Allefy Matheus,
militante da UJC-PI
Anteriormente, discutimos os cortes na
educação e outros ataques no contexto da austeridade fiscal imposta pelas
classes proprietárias (leia-se, parasitárias) no Brasil [1]. Pretendemos, aqui,
levar o debate um pouco adiante: trata-se de discutir não apenas a situação
conjuntural da educação, da ciência e da tecnologia, mas sim sua tendência ao
longo do padrão de acumulação capitalista que se reproduz em nosso país desde
os anos 90.
Primeiramente, adiantamos que o leitor
ou leitora pode achar materiais com problematizações similares já publicados;
veja-se, por exemplo, o artigo disponível em:
http://ujc.org.br/a-destruicao-da-ciencia-e-tecnologia-no-brasil-e-a-necessidade-de-um-projeto-de-educacao-popular-e-socialista/.
Cabe-nos, então, prosseguir com a
discussão.
O que significa discutir a questão da
educação, da ciência e da tecnologia em termos de um ‘’projeto de nação’’?
Trata-se de debatê-las como elementos de um projeto amplo de relações e
instituições sociais no país, e pondo à mesa questões fundamentais como que
educação, ciência e tecnologia são essas, como são elas? Que finalidade têm
elas? A quem, consequentemente, elas beneficiam? Etc.
Desde já, portanto, é preciso afirmar
que a produção nacional de educação, ciência e tecnologia se dá sob profunda
hegemonia burguesa, inclusive naqueles centros universitários aclamados como
estando ‘’os melhores entre os de toda a América Latina’’ [2]. É produção de
conhecimento a serviço do capital, dedicando-se à geração de mão de obra e
entregando para a ‘’iniciativa privada’’ os frutos de pesquisas científicas que
poderiam ser de extremo benefício social, mas se convertem em fonte de lucros
de monopólio.
Pior, talvez, é que mesmo essa
privatização dos benefícios tornados possíveis pela produção social de
conhecimento não se dá aperfeiçoando a estrutura produtiva nacional de forma a
aumentar a produtividade social do trabalho aqui, pelo contrário: os próprios
economistas burgueses, de diversas ‘’escolas diferentes’’, alardeiam a
estagnação da produtividade do trabalho no Brasil [3].

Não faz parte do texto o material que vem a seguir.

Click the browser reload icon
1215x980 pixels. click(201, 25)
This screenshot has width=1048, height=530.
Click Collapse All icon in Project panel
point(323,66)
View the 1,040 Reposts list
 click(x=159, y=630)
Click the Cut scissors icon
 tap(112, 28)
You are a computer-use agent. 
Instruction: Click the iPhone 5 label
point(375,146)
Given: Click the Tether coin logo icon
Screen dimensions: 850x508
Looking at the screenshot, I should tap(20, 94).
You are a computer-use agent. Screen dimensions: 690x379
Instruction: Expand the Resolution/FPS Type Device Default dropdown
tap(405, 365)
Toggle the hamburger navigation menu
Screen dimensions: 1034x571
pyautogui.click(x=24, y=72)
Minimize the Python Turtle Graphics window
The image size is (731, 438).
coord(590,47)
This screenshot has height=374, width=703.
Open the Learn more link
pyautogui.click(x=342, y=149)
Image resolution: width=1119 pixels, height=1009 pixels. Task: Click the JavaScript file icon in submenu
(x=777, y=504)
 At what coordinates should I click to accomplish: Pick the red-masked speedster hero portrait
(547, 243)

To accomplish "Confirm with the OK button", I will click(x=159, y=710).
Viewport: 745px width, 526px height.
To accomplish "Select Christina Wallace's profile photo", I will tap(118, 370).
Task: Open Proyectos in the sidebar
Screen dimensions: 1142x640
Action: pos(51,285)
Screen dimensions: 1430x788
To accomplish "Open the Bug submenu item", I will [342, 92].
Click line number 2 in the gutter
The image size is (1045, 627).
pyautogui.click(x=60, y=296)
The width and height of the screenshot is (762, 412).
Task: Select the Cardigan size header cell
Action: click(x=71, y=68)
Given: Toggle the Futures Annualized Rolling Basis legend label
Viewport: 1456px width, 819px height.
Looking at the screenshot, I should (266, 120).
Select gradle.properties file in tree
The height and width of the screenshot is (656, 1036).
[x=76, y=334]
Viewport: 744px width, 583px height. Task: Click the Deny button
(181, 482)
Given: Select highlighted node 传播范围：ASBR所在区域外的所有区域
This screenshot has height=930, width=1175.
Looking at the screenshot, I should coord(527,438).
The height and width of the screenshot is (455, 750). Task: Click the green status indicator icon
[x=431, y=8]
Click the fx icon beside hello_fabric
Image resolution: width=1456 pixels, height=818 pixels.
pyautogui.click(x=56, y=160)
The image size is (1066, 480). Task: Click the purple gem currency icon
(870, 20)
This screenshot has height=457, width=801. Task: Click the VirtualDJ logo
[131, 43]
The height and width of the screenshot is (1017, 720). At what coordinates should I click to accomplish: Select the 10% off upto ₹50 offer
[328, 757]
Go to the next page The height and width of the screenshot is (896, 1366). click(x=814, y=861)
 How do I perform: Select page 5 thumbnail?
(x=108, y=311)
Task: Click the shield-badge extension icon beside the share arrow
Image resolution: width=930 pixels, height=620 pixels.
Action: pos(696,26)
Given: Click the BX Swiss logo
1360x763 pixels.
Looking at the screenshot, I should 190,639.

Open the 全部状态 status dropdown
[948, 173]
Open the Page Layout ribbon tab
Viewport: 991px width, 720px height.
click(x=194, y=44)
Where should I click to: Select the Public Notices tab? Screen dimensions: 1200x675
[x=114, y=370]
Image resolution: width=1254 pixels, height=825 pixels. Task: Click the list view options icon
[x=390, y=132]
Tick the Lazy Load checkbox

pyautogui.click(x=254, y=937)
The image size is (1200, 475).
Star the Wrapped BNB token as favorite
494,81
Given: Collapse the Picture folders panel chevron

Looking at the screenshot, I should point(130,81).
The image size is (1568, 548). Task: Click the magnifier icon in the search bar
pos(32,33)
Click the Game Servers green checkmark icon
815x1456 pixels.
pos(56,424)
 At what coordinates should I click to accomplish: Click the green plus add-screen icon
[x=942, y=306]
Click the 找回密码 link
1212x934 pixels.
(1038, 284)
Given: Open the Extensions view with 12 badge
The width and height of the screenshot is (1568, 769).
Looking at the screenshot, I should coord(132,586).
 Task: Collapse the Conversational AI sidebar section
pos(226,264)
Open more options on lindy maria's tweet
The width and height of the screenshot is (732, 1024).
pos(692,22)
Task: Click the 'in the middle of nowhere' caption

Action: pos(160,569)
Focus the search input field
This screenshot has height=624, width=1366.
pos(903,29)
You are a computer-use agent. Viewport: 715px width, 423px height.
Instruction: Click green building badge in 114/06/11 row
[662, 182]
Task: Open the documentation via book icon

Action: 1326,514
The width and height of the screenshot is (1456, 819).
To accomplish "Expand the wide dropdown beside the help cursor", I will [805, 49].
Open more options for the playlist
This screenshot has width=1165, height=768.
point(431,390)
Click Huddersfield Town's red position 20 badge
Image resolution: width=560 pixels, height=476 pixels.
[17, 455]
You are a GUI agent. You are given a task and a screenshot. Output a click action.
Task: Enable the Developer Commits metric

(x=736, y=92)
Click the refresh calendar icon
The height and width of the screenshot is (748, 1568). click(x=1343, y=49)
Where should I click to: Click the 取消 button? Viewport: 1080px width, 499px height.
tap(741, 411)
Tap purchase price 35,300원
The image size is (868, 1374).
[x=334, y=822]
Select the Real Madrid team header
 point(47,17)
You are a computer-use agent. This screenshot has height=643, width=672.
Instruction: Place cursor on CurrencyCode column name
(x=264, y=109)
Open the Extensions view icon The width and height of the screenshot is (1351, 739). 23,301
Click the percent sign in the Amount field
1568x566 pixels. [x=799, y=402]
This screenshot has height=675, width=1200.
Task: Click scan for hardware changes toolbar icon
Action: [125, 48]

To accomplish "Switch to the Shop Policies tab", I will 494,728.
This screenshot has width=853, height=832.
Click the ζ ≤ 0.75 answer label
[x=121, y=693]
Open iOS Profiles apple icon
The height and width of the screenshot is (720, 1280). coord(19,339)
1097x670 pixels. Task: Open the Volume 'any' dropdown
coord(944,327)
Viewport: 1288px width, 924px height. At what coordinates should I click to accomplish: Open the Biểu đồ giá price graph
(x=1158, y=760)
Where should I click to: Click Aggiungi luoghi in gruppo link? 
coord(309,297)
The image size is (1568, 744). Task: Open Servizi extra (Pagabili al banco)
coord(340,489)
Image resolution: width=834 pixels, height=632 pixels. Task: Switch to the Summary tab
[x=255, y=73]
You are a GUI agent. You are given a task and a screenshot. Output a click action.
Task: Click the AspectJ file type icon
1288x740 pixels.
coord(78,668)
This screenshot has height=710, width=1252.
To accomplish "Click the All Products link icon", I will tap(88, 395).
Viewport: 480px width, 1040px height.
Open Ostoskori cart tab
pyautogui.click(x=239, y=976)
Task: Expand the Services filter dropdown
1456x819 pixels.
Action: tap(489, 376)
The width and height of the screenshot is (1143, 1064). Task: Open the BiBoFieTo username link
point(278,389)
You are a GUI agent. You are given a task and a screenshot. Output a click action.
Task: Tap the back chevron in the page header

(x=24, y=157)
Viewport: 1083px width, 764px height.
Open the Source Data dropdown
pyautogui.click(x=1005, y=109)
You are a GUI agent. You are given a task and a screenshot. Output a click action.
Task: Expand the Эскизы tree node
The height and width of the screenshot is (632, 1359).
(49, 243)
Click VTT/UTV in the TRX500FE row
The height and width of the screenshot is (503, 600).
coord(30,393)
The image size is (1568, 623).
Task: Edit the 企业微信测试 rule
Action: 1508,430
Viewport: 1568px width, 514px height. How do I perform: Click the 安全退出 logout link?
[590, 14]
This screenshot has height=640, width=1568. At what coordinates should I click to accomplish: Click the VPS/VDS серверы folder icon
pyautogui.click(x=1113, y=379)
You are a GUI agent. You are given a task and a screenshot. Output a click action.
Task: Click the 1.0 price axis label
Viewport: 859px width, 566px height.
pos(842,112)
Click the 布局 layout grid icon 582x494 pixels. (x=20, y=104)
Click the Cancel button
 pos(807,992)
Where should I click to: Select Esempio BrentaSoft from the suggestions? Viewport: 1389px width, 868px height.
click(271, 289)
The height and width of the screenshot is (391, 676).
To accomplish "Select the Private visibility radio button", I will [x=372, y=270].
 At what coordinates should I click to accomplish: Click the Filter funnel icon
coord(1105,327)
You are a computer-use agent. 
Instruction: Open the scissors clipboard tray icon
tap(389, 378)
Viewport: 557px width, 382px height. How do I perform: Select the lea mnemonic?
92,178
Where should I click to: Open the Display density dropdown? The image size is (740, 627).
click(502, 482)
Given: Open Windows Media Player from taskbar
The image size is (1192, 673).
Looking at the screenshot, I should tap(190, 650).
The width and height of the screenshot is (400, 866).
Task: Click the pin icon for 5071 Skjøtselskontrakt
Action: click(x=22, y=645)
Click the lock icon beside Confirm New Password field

Por que isso acontece? Em concordância
com os estudos marxistas que buscam compreender a condição de
subdesenvolvimento e dependência que caracteriza o Brasil (e todos os outros
países latino-americanos, com exceção de Cuba, bem como países periféricos de
outros continentes), cremos em uma conexão fundamental entre a situação da
ciência, da tecnologia e da educação e o padrão de reprodução do capital aqui
nas últimas décadas. Mais claramente: a forma concreta de reprodução ampliada
do capital (e acumulação de riqueza privada) em nosso território nacional não
se preocupa em promover a educação que corresponda às necessidades da vasta
maioria da população, bem como de uma produção nacional autônoma de
conhecimento científico e tecnológico.
A prova disso é a crescente importância
do agrobusiness — um nome cinicamente pomposo para a acumulação capitalista
baseada na renda da terra, envolvendo profunda violência contra os
trabalhadores e os povos do campo — e, por outro lado, a decrescente
importância da indústria na atividade econômica (da qual o PIB é um indicador
razoável), bem como os crescentes lucros do setor bancário, mesmo em meio a uma
crise profunda — ou seria como uma das causas da permanência da crise? [5]
Aliás, para sermos justos, mesmo a
‘’produção industrial nacional’’ tem, conforme estudo recentemente publicado,
enorme coeficiente de importação em seus insumos [6], o que significa, dentre
outras coisas, reduzida capacidade, para a indústria, de puxar geração de
emprego e renda para os trabalhadores brasileiros, bem como de aumentar a
produtividade social do trabalho.
Sintetizando, os grandes eixos de
acumulação capitalista no Brasil das últimas décadas — o rentismo agromineiro,
o rentismo financeiro, a produção industrial e, poder-se-ia citar também, o
comércio — dispensam uma produção nacional autônoma de conhecimento científico
tecnológico, seja por sua própria natureza, seja porque, quando lhes é de
interesse a obtenção de novas máquinas e ferramentas mais eficientes ou novos
processos produtivos, eles recorrem à produção estrangeira, isto é, às
importações — tipicamente de países centrais.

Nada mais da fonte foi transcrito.